Common Infrastructure Alert Methods and protocols
Every monitoring and management tools by default allow for a variety of alerting methods to meet the alerting requirements. Some of the more common alerting methods are for the application to send a text message or email to a distribution list and provide details on the critical event that occurred.
Proactive analysis of application infrastructure allows IT managers and business owners to predict or identify performance problems before they become urgent, and ensures that network resources are operating as intended. This can be achieved by configuring alerts at multiple threshold levels and direct the alerts to right people. Below are some the commonly used alert methods to alert in case of an issue.
- SMS or text messaging
- Email using SMTP
These two alert methods alert an after hours oncall support engineer of an event to allow for quick response to issues. With mission-critical applications being hosted, 24-hour support is very common and important. The use of notification tools such as text or SMTP email that is automated in the management station is often a requirement.

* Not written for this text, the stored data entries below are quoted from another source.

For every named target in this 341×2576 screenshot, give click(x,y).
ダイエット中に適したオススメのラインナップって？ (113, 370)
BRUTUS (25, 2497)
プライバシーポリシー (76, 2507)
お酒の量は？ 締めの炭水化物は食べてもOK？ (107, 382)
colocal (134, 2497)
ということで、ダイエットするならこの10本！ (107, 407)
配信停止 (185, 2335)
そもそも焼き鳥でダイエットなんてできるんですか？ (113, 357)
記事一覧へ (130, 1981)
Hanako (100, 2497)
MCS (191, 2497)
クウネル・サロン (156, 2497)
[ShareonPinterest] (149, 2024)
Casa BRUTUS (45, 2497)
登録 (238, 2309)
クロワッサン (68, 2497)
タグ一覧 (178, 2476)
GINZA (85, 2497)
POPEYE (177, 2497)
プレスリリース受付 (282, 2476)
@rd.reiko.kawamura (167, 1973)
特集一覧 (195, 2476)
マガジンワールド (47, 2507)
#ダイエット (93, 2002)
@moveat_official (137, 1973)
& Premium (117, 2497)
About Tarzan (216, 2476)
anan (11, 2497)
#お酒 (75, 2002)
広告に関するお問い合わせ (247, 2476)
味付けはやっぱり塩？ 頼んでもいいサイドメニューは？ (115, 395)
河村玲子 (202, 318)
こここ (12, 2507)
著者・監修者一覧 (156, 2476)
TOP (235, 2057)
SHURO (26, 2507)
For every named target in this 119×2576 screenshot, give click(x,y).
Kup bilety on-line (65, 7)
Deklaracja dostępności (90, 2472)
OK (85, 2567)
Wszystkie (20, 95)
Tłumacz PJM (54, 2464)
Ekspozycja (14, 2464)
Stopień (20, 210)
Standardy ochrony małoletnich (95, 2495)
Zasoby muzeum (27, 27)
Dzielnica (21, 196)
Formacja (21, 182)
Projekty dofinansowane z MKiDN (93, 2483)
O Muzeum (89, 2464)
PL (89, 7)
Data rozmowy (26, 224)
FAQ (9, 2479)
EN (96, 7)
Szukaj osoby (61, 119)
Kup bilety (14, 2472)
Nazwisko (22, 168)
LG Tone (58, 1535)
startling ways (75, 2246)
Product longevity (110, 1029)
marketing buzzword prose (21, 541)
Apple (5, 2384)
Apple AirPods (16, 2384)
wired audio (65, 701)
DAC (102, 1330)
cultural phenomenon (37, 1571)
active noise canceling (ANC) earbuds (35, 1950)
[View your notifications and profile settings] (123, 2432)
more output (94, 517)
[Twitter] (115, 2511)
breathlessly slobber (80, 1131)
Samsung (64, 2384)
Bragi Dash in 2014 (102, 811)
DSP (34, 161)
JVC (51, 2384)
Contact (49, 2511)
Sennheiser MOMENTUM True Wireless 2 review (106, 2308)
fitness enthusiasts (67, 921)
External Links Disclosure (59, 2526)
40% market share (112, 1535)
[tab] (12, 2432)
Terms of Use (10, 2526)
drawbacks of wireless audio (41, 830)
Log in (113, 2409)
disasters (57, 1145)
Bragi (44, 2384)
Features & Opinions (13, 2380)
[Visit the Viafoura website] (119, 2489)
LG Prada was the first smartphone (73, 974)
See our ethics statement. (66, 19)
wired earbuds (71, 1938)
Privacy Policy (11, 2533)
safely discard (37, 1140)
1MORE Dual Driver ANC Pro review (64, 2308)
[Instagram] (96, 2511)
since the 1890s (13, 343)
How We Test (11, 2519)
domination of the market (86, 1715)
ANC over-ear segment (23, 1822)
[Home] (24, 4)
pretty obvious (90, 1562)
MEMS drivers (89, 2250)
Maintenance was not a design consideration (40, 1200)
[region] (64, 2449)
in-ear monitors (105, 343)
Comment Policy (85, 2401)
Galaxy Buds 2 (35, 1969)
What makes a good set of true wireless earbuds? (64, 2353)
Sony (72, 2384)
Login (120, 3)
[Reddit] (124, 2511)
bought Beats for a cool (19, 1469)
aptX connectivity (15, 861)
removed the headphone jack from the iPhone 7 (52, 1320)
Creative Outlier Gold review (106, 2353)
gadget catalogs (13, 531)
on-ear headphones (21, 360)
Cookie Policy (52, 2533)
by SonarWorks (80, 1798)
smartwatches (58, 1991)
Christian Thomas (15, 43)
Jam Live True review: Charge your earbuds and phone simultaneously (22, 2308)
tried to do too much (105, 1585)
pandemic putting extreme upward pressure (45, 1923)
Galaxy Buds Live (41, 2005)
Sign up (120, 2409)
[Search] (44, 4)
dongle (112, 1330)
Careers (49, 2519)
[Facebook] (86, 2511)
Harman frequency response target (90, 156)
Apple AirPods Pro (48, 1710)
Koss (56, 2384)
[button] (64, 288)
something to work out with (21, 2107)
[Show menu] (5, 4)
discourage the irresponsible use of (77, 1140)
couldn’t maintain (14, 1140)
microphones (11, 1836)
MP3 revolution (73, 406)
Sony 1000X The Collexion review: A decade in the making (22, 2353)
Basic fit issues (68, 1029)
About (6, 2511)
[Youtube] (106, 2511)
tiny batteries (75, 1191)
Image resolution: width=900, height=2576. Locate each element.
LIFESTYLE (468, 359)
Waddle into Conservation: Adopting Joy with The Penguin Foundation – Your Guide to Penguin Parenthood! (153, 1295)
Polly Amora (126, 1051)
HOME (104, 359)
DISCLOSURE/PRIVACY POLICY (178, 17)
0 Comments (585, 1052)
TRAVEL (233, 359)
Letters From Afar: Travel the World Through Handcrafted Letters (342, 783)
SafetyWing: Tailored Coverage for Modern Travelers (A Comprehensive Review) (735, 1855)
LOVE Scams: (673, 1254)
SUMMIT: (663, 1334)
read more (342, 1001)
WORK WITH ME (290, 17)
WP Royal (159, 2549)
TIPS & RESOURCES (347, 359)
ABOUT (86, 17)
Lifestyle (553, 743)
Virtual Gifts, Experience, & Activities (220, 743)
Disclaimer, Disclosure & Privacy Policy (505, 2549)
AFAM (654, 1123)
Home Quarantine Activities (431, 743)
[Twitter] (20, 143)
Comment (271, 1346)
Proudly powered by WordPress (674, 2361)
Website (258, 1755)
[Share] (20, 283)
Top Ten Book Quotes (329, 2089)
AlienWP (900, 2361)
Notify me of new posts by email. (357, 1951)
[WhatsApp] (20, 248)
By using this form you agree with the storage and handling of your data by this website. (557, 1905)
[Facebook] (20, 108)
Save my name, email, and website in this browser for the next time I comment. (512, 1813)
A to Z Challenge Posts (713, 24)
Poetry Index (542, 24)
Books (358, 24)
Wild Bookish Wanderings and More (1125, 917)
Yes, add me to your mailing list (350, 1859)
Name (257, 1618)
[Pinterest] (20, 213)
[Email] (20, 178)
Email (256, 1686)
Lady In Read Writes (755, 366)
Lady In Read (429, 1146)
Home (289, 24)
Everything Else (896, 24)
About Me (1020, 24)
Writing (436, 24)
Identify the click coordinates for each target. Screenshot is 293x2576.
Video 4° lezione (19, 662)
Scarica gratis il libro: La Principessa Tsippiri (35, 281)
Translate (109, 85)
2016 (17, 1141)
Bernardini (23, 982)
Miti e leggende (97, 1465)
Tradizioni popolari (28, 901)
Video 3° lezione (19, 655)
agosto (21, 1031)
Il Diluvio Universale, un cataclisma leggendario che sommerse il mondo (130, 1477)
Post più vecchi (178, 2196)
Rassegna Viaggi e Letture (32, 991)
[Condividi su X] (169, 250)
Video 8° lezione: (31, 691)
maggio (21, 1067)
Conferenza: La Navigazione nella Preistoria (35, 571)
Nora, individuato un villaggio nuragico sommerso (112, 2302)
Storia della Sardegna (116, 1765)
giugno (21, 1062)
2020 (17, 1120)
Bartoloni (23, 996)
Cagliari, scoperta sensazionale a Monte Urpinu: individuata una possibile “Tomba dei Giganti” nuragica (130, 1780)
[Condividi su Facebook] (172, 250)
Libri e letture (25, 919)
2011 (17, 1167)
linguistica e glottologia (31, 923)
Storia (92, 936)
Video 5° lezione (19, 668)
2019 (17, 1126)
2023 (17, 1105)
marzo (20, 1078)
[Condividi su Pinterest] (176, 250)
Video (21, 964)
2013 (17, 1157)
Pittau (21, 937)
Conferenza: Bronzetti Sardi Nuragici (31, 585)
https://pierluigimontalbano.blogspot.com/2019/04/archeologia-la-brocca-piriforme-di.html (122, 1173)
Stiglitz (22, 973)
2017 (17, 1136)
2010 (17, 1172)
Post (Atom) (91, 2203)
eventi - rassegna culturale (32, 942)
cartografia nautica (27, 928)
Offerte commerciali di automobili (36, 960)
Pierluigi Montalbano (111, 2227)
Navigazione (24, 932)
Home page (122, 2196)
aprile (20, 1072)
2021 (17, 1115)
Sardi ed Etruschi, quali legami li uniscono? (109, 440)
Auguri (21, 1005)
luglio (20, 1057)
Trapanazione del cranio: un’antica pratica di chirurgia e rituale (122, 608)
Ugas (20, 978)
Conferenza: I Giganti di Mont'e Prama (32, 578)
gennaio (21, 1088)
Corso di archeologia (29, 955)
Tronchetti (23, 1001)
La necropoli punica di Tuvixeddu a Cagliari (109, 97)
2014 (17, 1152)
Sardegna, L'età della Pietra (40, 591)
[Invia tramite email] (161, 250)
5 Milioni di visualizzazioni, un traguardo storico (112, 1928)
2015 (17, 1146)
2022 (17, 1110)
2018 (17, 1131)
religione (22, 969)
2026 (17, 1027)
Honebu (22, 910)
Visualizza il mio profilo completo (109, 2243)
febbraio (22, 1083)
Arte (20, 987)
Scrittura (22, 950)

There are also machine-to-machine or application-to-application alerts. The common dashboard published by cloud companies, which shows the health of the operations in real time and is often accessed with a common web browser, is an example of viewing monitoring data collected by a single application.
Another important use of alerting methods is for automation of troubleshooting, where a management application can alert an application to perform troubleshooting and problem resolution based on the issue reported from the management applications.